- Opening Delimiter -
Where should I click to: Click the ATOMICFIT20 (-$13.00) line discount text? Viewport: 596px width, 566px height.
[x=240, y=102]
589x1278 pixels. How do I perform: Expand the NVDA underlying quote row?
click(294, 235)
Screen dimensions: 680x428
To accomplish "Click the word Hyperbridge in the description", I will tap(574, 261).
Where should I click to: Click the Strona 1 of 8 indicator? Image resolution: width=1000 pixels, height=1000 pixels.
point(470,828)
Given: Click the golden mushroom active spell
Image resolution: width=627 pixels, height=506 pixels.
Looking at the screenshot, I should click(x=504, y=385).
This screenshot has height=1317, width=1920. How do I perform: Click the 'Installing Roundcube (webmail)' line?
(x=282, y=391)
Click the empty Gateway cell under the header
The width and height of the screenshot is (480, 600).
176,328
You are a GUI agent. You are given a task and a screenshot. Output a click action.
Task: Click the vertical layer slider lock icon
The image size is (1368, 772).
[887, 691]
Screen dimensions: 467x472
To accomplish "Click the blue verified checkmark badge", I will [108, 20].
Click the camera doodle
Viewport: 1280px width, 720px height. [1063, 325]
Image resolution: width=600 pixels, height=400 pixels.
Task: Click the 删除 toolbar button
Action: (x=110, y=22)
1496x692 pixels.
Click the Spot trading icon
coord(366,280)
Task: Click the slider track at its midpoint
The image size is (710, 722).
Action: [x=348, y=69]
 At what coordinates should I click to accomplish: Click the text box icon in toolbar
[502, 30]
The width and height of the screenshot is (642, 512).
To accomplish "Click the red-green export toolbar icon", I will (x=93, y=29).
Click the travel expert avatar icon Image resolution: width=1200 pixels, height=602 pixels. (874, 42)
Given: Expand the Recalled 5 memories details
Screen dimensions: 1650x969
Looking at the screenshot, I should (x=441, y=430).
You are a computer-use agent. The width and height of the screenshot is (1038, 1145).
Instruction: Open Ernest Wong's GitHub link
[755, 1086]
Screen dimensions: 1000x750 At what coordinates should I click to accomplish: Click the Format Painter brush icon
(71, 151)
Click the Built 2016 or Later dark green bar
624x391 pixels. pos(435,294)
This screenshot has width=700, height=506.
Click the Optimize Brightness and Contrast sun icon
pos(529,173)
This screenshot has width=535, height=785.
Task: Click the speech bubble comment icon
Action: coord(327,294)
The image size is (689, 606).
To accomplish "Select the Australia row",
- Closing Delimiter -
*ABOUT THIS EXERCISE*
Transcribe, word for word, every line from the one containing "Instruction: Open Ernest Wong's GitHub link" through the final line of the entries, and nothing else.

*EXERCISE RESULT*
Instruction: Open Ernest Wong's GitHub link
[755, 1086]
Screen dimensions: 1000x750 At what coordinates should I click to accomplish: Click the Format Painter brush icon
(71, 151)
Click the Built 2016 or Later dark green bar
624x391 pixels. pos(435,294)
This screenshot has width=700, height=506.
Click the Optimize Brightness and Contrast sun icon
pos(529,173)
This screenshot has width=535, height=785.
Task: Click the speech bubble comment icon
Action: coord(327,294)
The image size is (689, 606).
To accomplish "Select the Australia row",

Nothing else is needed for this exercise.